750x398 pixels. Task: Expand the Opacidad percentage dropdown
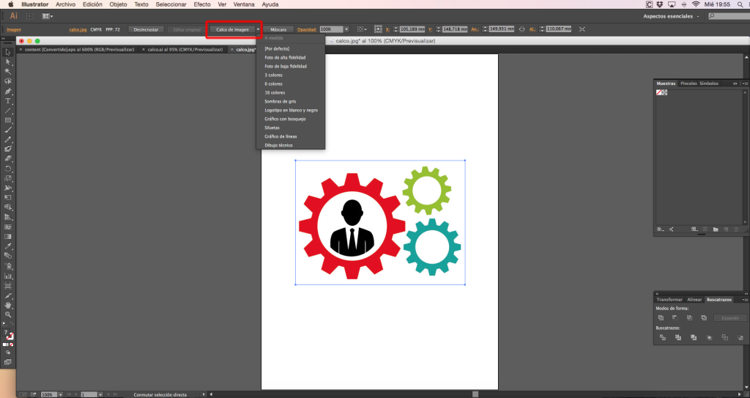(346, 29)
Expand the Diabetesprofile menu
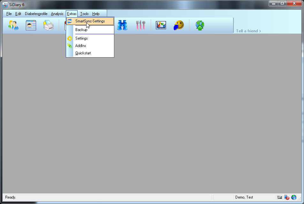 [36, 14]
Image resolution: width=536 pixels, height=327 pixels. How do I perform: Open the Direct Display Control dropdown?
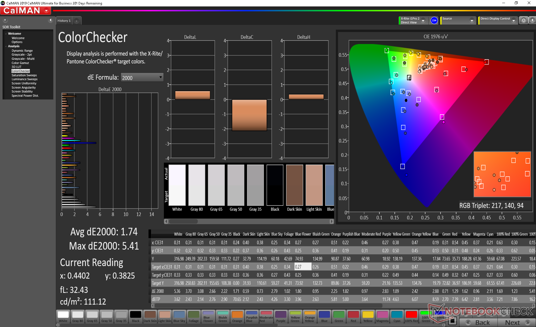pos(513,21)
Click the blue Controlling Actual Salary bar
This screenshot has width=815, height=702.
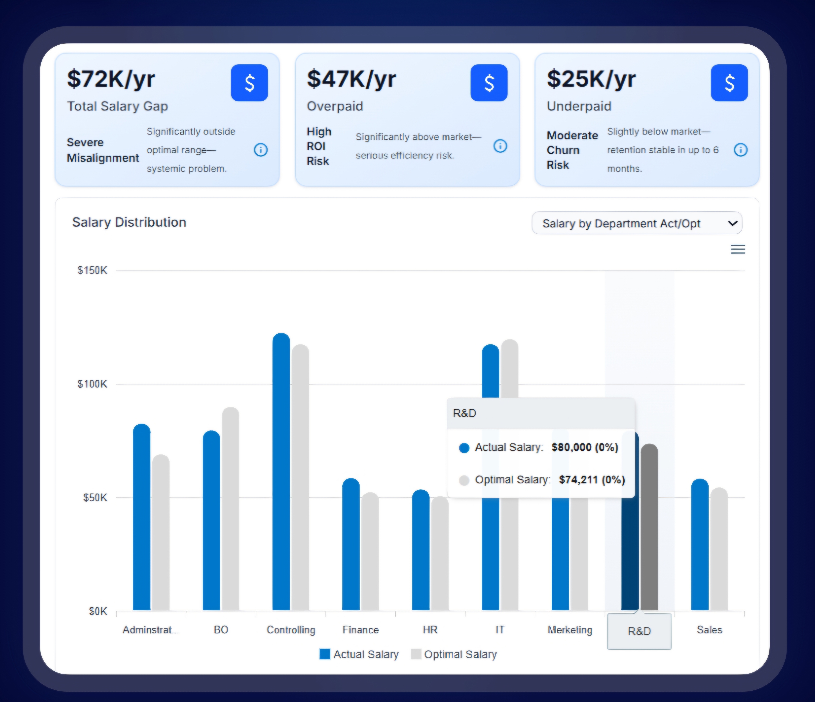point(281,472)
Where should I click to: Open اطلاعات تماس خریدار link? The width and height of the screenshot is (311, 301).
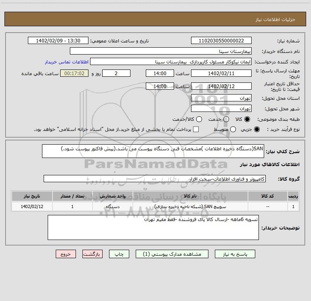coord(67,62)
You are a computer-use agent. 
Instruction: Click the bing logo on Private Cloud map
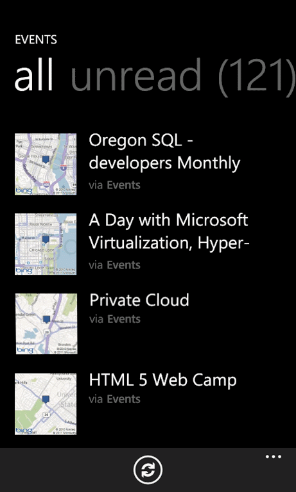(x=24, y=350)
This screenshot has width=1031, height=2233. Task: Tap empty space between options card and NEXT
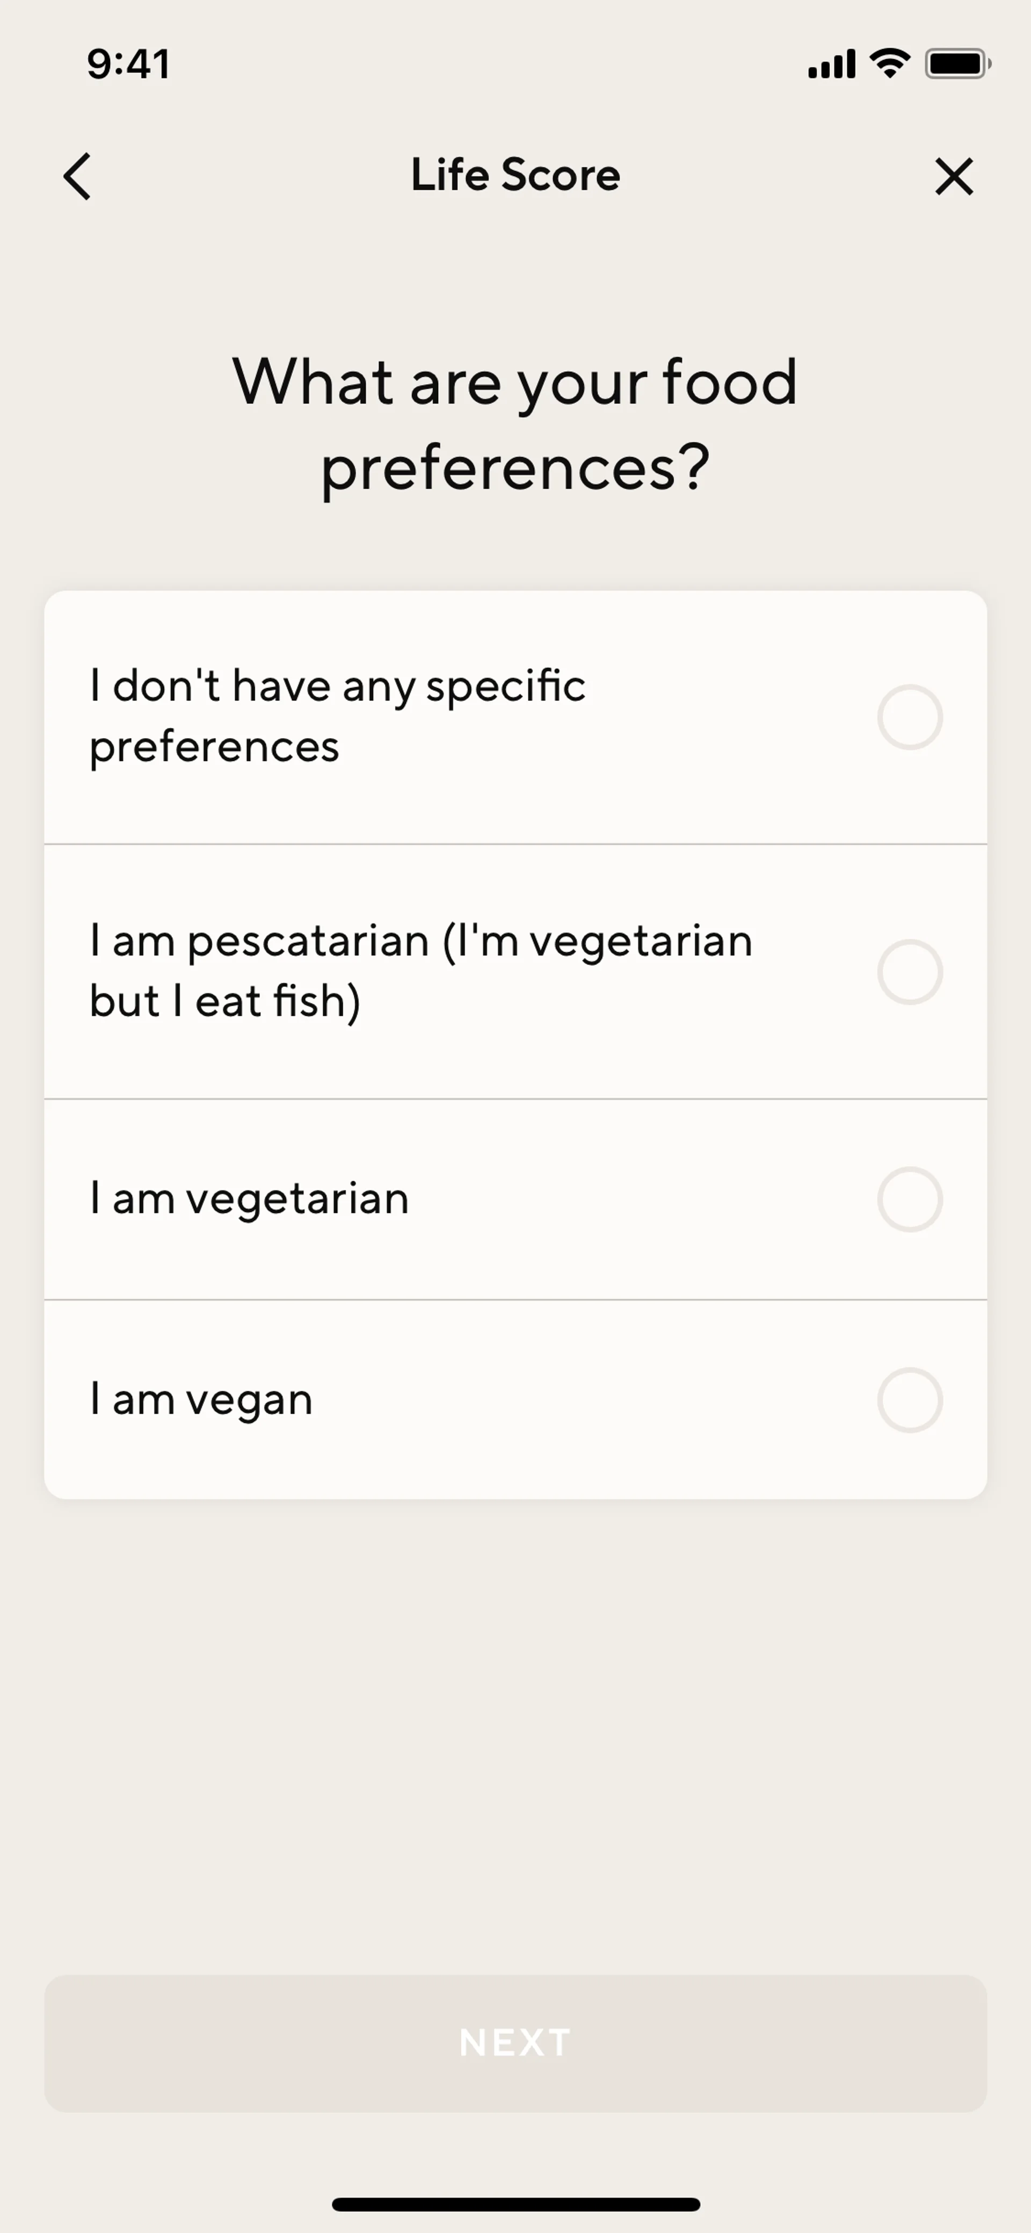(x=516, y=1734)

--

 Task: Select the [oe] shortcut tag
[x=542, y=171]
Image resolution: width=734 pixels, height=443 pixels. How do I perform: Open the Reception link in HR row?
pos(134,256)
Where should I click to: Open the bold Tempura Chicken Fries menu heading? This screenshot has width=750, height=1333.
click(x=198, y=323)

**STATED GOAL**. Please return, word for word, the lines of the items that begin at the line containing "Task: Select the [oe] shortcut tag" and stop after the line containing "click(x=198, y=323)".

**RESPONSE BELOW**.
 Task: Select the [oe] shortcut tag
[x=542, y=171]
Image resolution: width=734 pixels, height=443 pixels. How do I perform: Open the Reception link in HR row?
pos(134,256)
Where should I click to: Open the bold Tempura Chicken Fries menu heading? This screenshot has width=750, height=1333.
click(x=198, y=323)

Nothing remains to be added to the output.